What’s your love and relationship problem?
Ask Meredith at Love Letters. Yes, it’s anonymous.
Dear Meredith,
I was inspired to write to Love Letters after listening to the podcast. The long and short of it is: My boyfriend and I recently broke up. For the third time. He is English, going to medical school in England. I live in the US, doing research here. We fell in love while getting degrees abroad. Then he lived with me here for a few years. Eventually he had to go back to England, and so the began the international long-distance. For a long while, we had it down – the time difference, the sexting, booking flights, taking time off of work, letters, long phone calls, etc. Things went sour when he got into his dream school, and I did not get the scholarship I would need to be able to get my next degree near him.
The challenges were real. He was busy, I was depressed. His future was full of promise but my path forward was falling away before my eyes. We fought often, mostly due to the angst of separation, but also due to the fact that we were suddenly in two very different places in our lives, literally and figuratively. We loved each other still, and every time we were together it was undeniable. This was how I learned that there are situations when love is not enough. Love could not help me with the practicalities of becoming an international student. Love could not pay off my student loans.
I still believe that if we were in the same place, both moving forward in our lives, we would be together. While he was no angel in the end, I can’t help but feel like my failures broke us.
I’m hoping you have advice for those who deal with long-distance break ups (which have a horrible quality of feeling like that person is still everywhere, somehow); and particularly breakups where two people are still in love, but when love is not enough to keep you together. I cannot imagine moving on, and have no desire to. Where do I go from here?
– Not enough
Unfortunately, I have no magic fix for this. Breakups are miserable, and that’s just how it is.

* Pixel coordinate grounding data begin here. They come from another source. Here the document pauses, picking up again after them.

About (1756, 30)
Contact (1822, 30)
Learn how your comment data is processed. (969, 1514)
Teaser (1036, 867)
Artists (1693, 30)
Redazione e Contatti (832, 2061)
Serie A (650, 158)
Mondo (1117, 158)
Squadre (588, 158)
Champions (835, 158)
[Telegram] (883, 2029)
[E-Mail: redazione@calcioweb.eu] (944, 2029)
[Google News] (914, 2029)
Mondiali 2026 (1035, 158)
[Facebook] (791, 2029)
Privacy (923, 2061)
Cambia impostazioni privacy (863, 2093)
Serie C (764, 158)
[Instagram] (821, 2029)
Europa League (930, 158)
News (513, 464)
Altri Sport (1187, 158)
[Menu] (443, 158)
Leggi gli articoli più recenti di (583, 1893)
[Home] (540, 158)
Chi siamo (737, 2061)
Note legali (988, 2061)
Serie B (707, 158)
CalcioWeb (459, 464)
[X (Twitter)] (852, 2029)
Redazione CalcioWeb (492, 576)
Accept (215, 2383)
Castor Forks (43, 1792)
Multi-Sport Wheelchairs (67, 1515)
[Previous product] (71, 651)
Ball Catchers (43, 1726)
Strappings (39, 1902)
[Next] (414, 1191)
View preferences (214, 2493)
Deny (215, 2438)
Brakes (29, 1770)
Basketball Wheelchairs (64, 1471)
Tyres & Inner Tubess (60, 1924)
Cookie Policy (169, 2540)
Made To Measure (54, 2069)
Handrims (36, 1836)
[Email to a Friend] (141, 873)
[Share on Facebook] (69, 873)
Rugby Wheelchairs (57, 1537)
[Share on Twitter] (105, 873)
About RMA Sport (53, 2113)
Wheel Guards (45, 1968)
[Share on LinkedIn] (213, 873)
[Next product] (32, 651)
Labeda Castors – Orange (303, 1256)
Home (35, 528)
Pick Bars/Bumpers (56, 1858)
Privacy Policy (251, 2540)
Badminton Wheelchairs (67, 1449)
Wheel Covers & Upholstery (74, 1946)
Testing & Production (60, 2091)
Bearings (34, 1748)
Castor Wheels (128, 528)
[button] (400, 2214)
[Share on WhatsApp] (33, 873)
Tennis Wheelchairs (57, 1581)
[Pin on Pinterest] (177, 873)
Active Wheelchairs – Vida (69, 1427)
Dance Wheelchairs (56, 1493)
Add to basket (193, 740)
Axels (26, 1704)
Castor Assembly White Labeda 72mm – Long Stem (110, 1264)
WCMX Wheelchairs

Yours is unique; the end of a long-distance relationship does involve a special kind of pain. But the aftermath is about universal grief. You’ll feel like the person is everywhere, and you’ll need lots of time.
My advice is to remember that every difficult breakup involves “if onlys.” If only you’d been able to move. If only you were living there now. That might make you feel like the end of the relationship is your fault, but that’s not the case. Sometimes long-distance relationships work because circumstances eventually fall into place, but usually it’s about people making big sacrifices. There were probably dozens of moments when you both decided to prioritize your own professional or social lives, even if it meant maintaining distance. That’s OK, but it’s on both of you. You broke up three times. This isn’t about one scholarship.
You have no desire to move on, and that’s fine – for now. You can be bummed out, watch TV, and call friends to share your woes. But when you get bored of that, try to do some daydreaming about what might come next.
– Meredith
Readers? Are long-distance breakups worse than others?
Maybe it’s time for you to skip getting the remaining degrees and move to the UK and make the relationship a priority.